Kategorien
Gedichtinterpretationen

Paul Celan – Fadensonnen

Das Gedicht ‚Fadensonnen‘ von Paul Celan in einer Interpretation

Paul Celan

Fadensonnen
über der grauschwarzen Ödnis.
Ein baum-
hoher Gedanke
greift sich den Lichtton: es sind
noch Lieder zu singen jenseits
der Menschen.

Conrady. Das Buch der Gedichte. Deutsche Lyrik von den Anfängen bis zur Gegenwart, S. 487.

Ein Gedicht aus dem Jahr 1965, das wie immer bei Paul Celan auf der Wortebene betrachtet werden will. Zunächst das einleitende Wort „Fadensonnen“, ein Kompositum, das die Perspektive vorgibt. Man blickt in die Sonne, besser in mehrere Sonnen, deren Strahlen wie Fäden zur Erde gehen. Sie treffen auf eine „grauschwarze[] Ödnis“, wodurch der größtmögliche Kontrast zwischen Helligkeit und Dunkelheit, zwischen oben und unten aufgespannt wird, der für die folgenden Verse bestimmend bleibt. Den hellen Sonnen stellt sich die düstere Erdoberfläche schroff gegenüber.

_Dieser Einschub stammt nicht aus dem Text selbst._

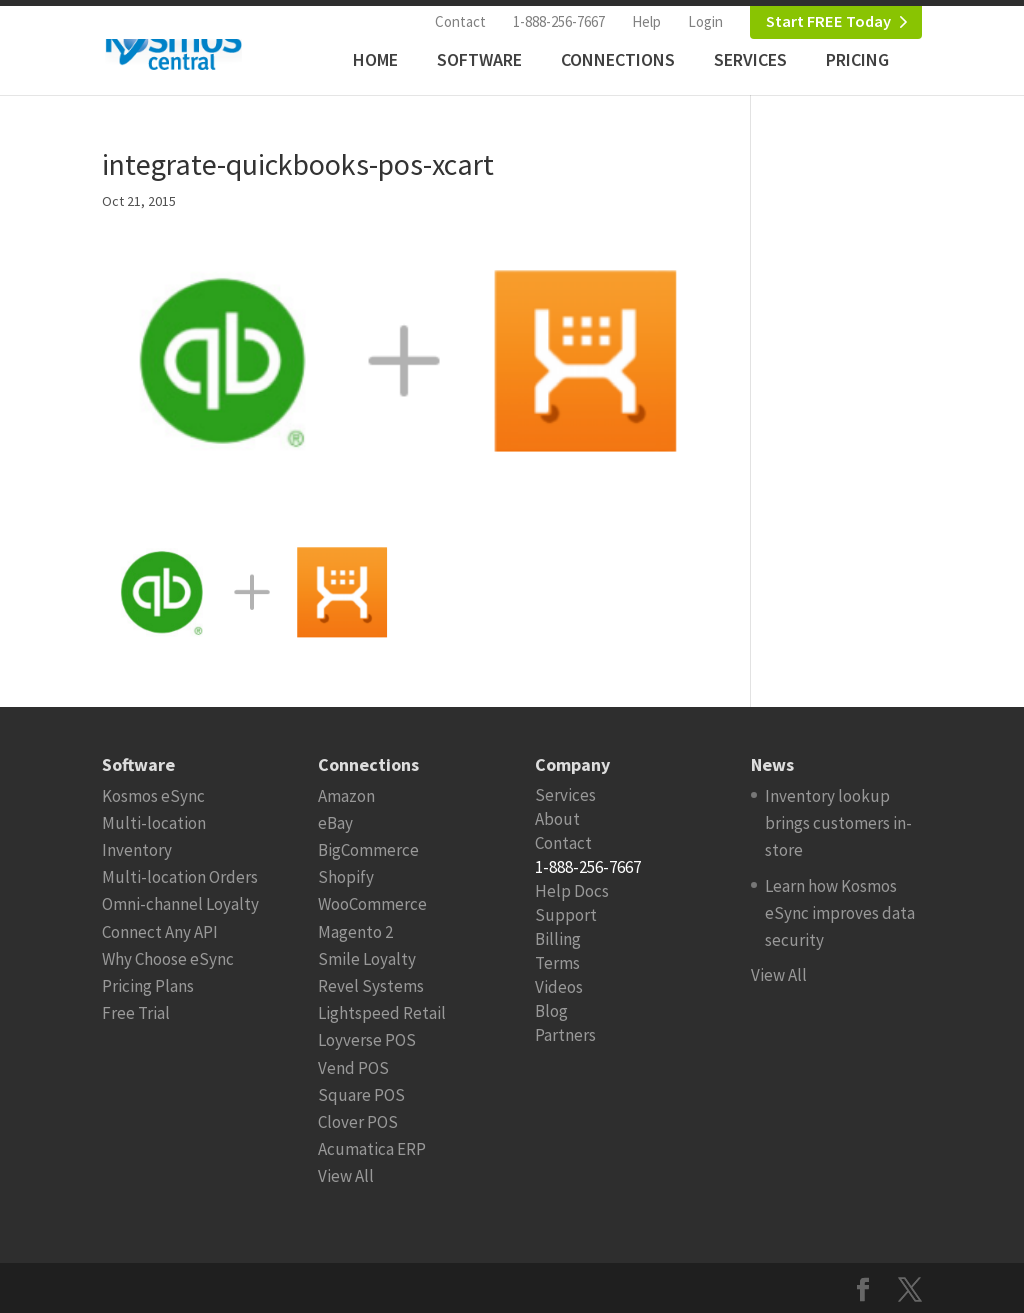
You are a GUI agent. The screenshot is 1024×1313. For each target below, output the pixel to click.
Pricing (857, 59)
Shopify (346, 877)
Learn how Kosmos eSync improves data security (840, 913)
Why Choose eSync (168, 959)
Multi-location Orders (180, 877)
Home (375, 59)
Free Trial (136, 1013)
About (557, 819)
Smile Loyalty (367, 959)
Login (705, 21)
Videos (559, 987)
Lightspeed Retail (382, 1013)
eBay (335, 823)
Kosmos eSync (153, 796)
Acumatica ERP (372, 1149)
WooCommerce (372, 904)
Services (750, 59)
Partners (565, 1035)
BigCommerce (368, 850)
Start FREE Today (828, 21)
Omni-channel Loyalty (180, 904)
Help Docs (572, 891)
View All (346, 1176)
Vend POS (353, 1068)
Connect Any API (160, 932)
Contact (460, 21)
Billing (558, 939)
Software (479, 59)
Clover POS (358, 1122)
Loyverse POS (367, 1040)
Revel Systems (371, 986)
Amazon (346, 796)
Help (646, 21)
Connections (618, 59)
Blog (551, 1011)
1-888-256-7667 (559, 21)
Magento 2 (355, 932)
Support (566, 915)
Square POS (361, 1095)
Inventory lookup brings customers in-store (838, 823)
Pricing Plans (148, 986)
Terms (557, 963)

Mit dem Wort „Gedanke“ tritt dann im dritten Vers ein neues Element hinzu. Gedanken haben Menschen, die unten auf der Erde leben. Durch das Attribut „hoher“ wird jedoch schon angedeutet, dass es nun um die Überbrückung zwischen den Sphären geht. Unterstrichen wird das durch das Verb „greifen“. Es heißt so viel wie „fassen“, „in die Hand nehmen“, „packen“ oder auch „fangen“. Es schwingt also die Bedeutung mit, etwas Flüchtiges oder Sich-Entziehendes festzuhalten. Das Objekt dieser Bewegung ist der „Lichtton“, eine Synästhesie, die zwei eigentlich unvereinbare Elemente – ein optisches und ein akustisches – koppelt. Jemand oder etwas will den „Lichtton“, der wiederum an die Sphäre der Sonnen erinnert, mittels eines „hohe[n] Gedanke[ns]“ ergreifen.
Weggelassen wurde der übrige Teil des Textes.